Verify XFF chain restores client IP at the entryPoint level
(`forwardedHeaders.trustedIPs`).
- **anythingllm:** front via Traefik with `no-guest@file` OR bind
LAN-only. Must not repeat the 0.0.0.0:3001 nullstone state.
- **LUKS:** done at install (3a). Verify via `cryptsetup status` +
`systemd-cryptenroll --tpm2-device=list` post-cutover.
- **Restic + autorestic** to B2/Wasabi or to nullstone-as-spare,
with restore drill scheduled.
- **Vaultwarden** to centralize the secrets currently sprayed across
`.env` files.
- **Gatus** with cert-expiry checks + ntfy/Matrix alerts.
- **CrowdSec** with bouncer plugin at Traefik for the public
HTTP attack surface.
- **Beszel** for one-pane host metrics.
---
## 6 — Open questions (operator decisions)

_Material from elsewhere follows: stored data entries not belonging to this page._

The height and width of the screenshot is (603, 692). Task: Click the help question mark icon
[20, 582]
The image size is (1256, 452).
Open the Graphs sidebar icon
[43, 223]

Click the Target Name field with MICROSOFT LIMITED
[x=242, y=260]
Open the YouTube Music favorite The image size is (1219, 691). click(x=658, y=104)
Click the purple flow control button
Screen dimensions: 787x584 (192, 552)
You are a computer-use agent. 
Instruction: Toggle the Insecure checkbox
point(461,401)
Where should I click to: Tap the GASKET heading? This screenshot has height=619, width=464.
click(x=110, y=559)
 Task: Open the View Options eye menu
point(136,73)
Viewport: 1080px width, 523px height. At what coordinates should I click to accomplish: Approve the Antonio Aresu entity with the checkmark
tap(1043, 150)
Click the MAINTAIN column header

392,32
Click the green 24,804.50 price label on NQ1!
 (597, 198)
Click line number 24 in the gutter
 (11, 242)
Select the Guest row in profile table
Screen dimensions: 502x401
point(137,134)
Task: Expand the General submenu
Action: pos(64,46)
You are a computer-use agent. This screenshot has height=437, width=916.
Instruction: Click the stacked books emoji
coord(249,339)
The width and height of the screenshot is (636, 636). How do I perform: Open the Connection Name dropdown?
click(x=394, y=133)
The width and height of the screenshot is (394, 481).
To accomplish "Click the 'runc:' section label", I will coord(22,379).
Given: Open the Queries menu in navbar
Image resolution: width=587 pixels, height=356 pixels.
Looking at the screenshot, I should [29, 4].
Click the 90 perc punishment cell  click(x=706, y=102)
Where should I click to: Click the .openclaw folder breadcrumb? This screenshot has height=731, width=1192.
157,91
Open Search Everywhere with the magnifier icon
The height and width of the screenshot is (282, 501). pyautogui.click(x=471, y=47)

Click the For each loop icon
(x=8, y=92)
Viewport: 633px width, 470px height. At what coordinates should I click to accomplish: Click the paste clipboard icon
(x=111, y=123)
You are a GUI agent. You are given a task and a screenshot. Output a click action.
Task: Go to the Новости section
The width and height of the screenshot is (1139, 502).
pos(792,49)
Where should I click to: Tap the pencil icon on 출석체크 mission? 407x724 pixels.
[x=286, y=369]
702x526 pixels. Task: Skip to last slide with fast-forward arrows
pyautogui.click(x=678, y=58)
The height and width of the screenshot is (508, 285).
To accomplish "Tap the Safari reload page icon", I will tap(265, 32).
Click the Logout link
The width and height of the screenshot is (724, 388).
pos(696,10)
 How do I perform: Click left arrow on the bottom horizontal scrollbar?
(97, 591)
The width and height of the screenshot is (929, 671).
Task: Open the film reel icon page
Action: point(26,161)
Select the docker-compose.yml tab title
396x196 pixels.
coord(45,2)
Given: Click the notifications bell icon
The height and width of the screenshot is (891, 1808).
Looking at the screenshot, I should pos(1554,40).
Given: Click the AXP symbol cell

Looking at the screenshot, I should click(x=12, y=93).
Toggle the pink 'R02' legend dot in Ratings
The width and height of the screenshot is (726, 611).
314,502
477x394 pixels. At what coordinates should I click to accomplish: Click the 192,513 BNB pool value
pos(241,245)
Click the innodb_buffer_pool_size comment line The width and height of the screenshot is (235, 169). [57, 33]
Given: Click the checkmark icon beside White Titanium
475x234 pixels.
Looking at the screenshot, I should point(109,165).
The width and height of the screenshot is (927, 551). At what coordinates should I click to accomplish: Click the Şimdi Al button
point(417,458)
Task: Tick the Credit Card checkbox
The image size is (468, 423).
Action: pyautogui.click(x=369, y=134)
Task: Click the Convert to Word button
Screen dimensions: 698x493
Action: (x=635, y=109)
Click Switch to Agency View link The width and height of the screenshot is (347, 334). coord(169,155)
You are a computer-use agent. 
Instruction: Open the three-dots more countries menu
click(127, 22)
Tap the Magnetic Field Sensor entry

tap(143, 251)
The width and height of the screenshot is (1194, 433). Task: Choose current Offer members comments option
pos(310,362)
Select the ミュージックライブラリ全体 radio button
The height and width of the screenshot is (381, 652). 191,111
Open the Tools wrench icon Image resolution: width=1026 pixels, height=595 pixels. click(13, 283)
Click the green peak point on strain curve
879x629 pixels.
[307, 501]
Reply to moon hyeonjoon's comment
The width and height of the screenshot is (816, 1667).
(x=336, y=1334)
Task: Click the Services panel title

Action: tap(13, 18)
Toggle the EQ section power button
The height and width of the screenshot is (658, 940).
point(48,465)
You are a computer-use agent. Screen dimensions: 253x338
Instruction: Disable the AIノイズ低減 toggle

| Question | Default if undecided |
|---|---|
| Strip DE on cobblestone? | **Strip + Cockpit.** Easier to defend; remote admin via web UI through Traefik + no-guest@file. |
| userns-remap on cobblestone? | **Off (Path 1 in 3c).** Operator pain outweighs the marginal isolation. Document tradeoff. |
| Move Headscale + step-ca to a $4 VPS? | **Defer (phase 2).** Keep on cobblestone for now; revisit once Restic + Gatus are running. SPOF mitigation is real but adds attack surface; do it once monitoring is in place. |
| RocketChat: bring back up or retire? | **Retire if not used in 30 days.** Currently stopped; first-admin still unclaimed. Mongo dump captured in 4.1, then drop the stack from cobblestone redeploy. Keeps `rc.s8n.ru` DNS for future revival. |
| Tailscale identity copy vs re-enroll for cobblestone? | **Re-enroll** (cleaner audit trail; Headscale ACLs need a one-line edit). |
| SSH host keys copy vs rotate? | **Copy.** TOFU pinning intact; one less "is this MITM?" prompt for clients. Add rotation to a follow-up cron. |
| Authentik wiring during cutover or after? | **After.** Authentik is currently mostly unwired (audit). Cutover is not the time to add new auth dependencies. |
---
## 7 — Risks (severity-tagged)
- 🔴 **acme.json mishandling = LE rate-limit.** Mitigation: copy
`acme.json` + `acme-internal.json` BEFORE bringing up Traefik on
cobblestone. Never let cobblestone Traefik issue a fresh batch of
certs. Hold a backup of both files in two locations.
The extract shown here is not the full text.